Problem requirements:
What you give must be the lines from the one containing "Task: Select the BitComet desktop icon" through the last line of the listing below, exactly, with nothing else and no pictures.

Extracted entries:
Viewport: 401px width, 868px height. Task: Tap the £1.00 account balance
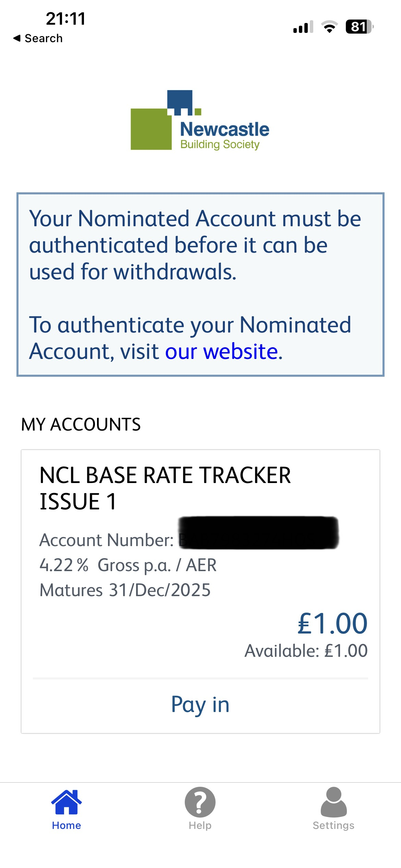(332, 623)
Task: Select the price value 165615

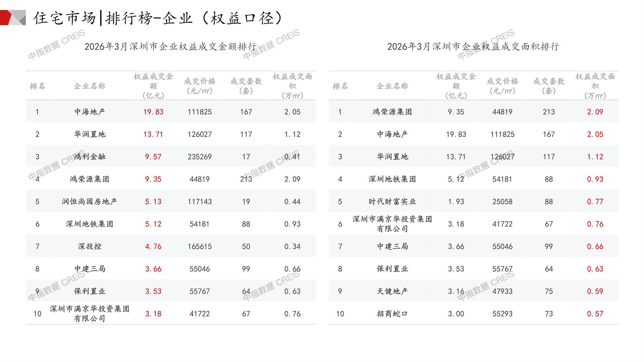Action: tap(200, 246)
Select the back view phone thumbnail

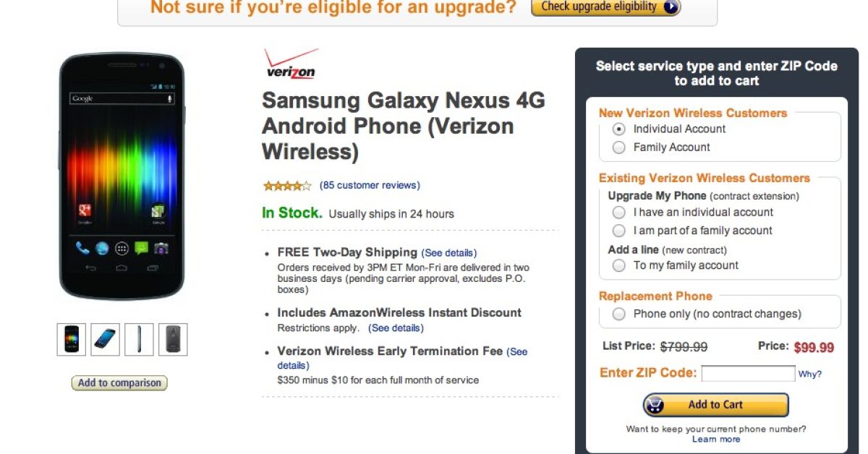(173, 339)
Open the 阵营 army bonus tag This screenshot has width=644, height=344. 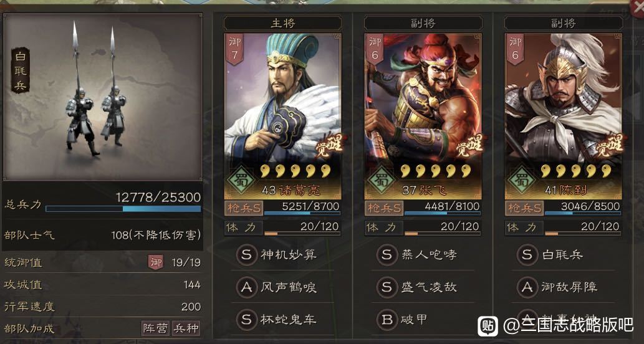click(x=156, y=328)
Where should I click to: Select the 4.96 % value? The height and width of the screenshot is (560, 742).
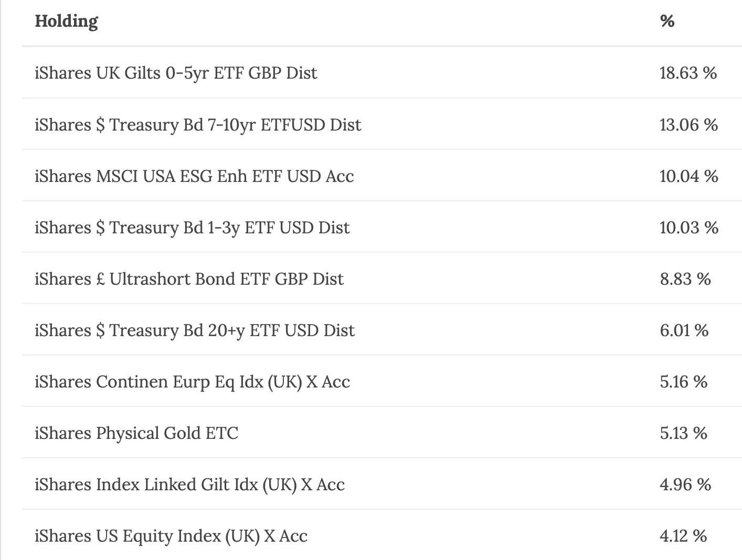tap(685, 484)
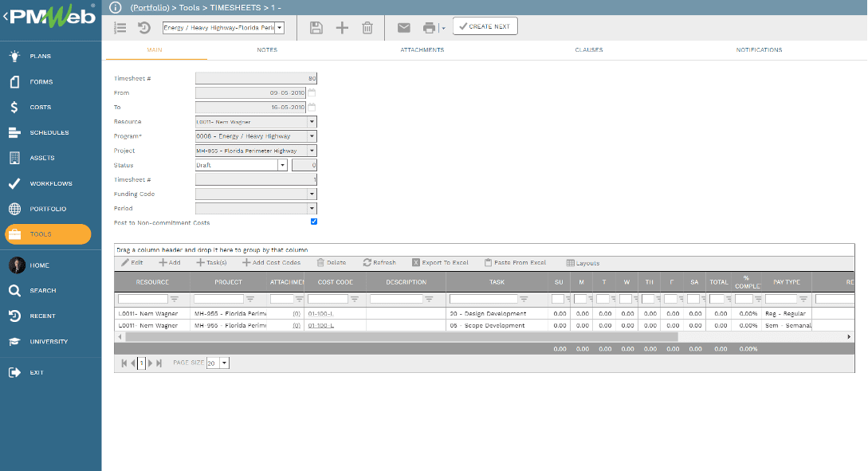Click the Portfolio breadcrumb link
Image resolution: width=868 pixels, height=471 pixels.
point(151,6)
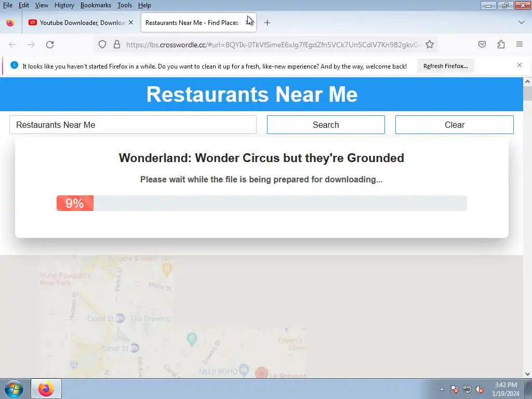532x399 pixels.
Task: Dismiss the Firefox notification bar
Action: pyautogui.click(x=519, y=65)
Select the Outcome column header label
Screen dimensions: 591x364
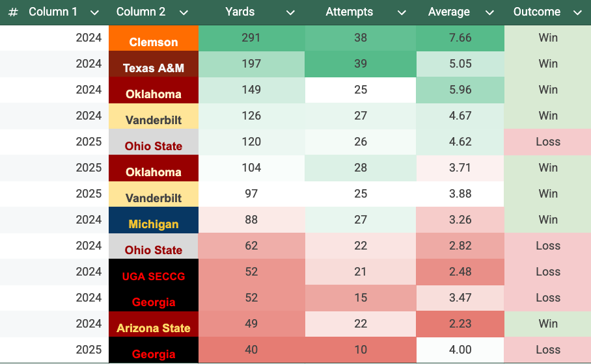tap(536, 12)
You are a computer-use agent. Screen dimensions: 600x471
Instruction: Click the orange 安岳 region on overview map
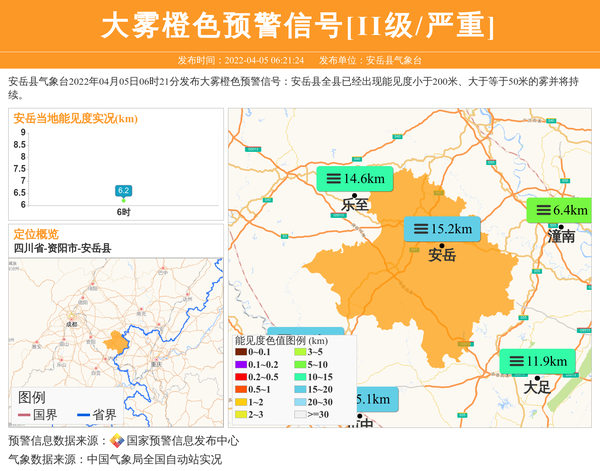(115, 342)
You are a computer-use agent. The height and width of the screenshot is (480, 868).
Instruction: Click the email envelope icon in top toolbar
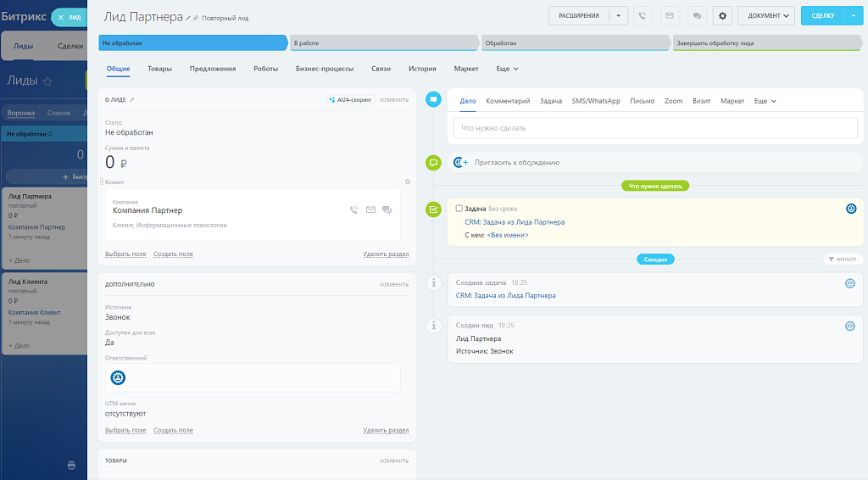pyautogui.click(x=670, y=15)
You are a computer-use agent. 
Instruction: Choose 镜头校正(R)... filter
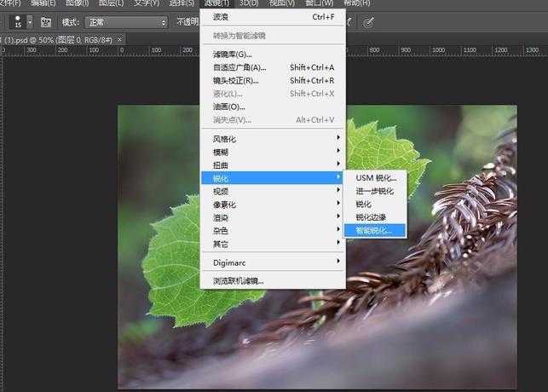click(x=236, y=80)
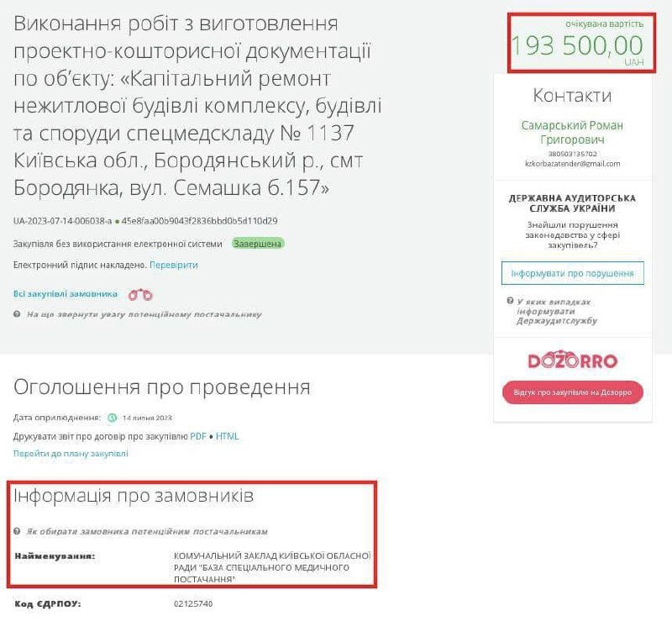Open the HTML report link
The image size is (672, 621).
point(228,436)
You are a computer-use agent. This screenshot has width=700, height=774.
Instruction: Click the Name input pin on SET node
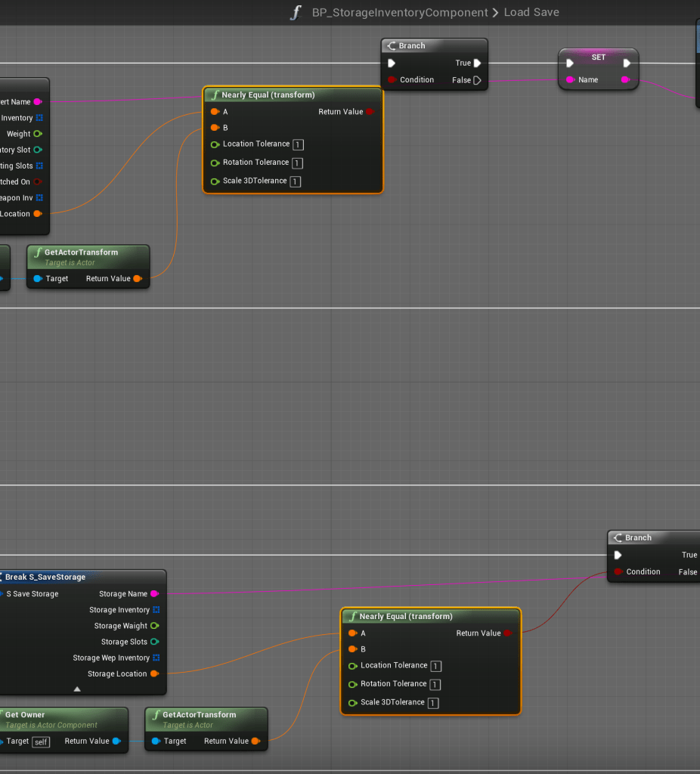tap(569, 80)
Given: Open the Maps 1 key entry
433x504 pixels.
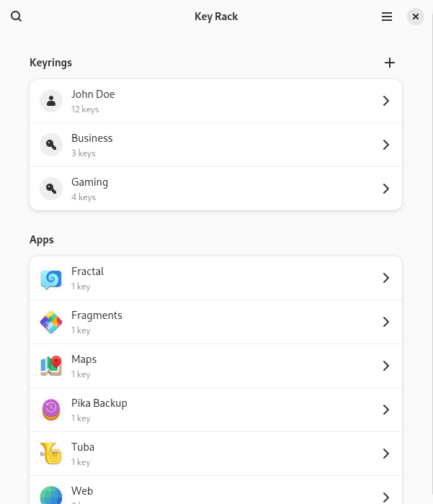Looking at the screenshot, I should pos(215,366).
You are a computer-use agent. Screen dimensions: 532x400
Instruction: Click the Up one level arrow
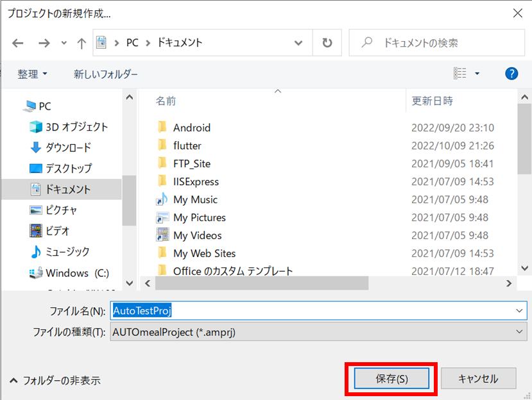[x=82, y=43]
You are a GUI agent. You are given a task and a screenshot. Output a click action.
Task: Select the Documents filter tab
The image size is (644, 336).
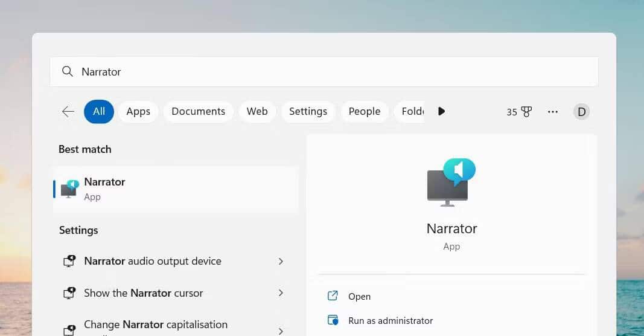199,111
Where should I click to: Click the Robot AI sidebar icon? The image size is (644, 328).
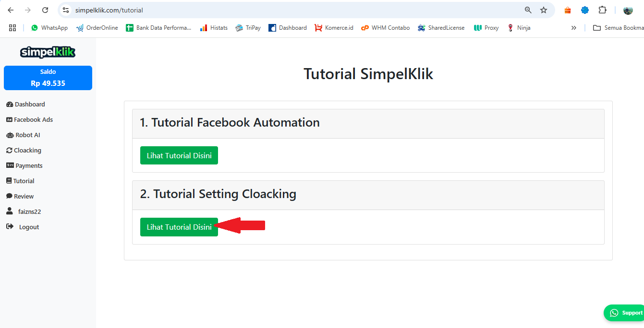pos(10,135)
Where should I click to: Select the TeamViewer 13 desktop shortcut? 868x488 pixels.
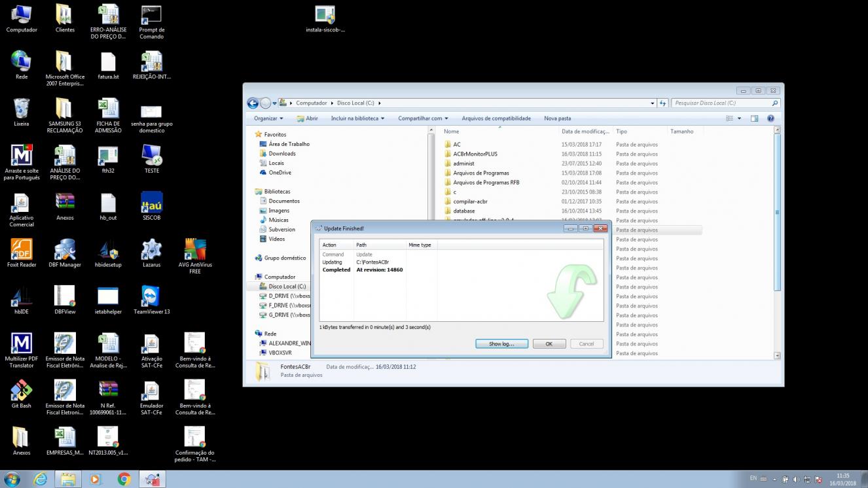[151, 299]
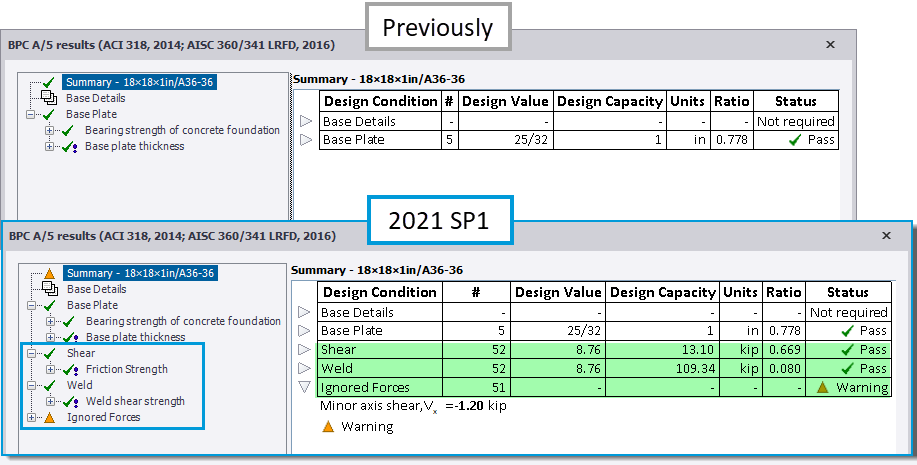Viewport: 917px width, 465px height.
Task: Collapse the Shear tree node
Action: click(32, 353)
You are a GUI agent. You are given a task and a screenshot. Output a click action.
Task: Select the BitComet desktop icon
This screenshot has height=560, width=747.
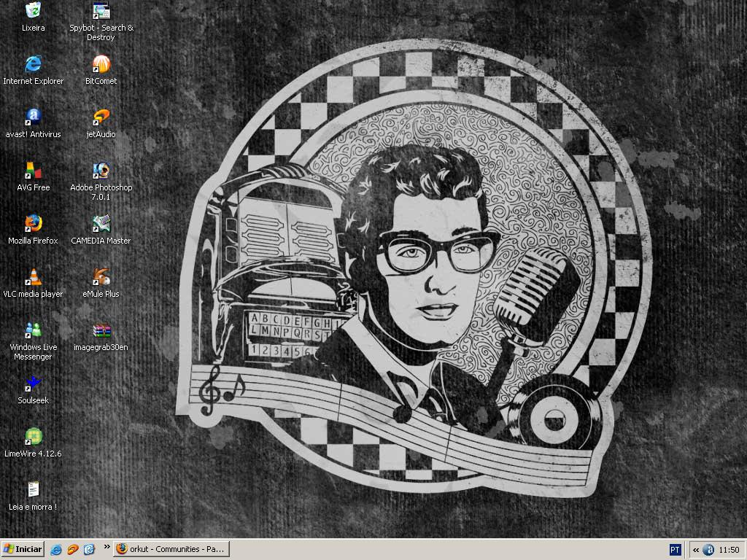[101, 64]
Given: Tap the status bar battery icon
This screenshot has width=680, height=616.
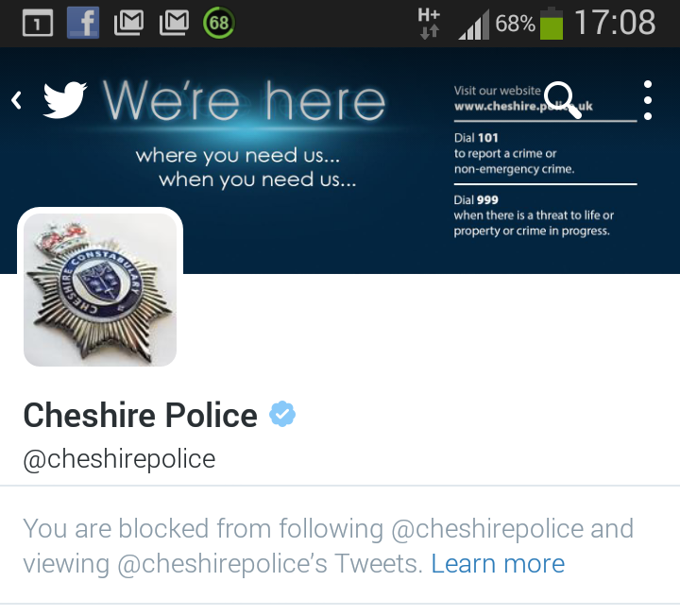Looking at the screenshot, I should (x=552, y=24).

Answer section:
Task: Select the BitComet desktop icon
This screenshot has height=560, width=747.
[101, 64]
Given: Tap the status bar battery icon
This screenshot has width=680, height=616.
Looking at the screenshot, I should (x=552, y=24).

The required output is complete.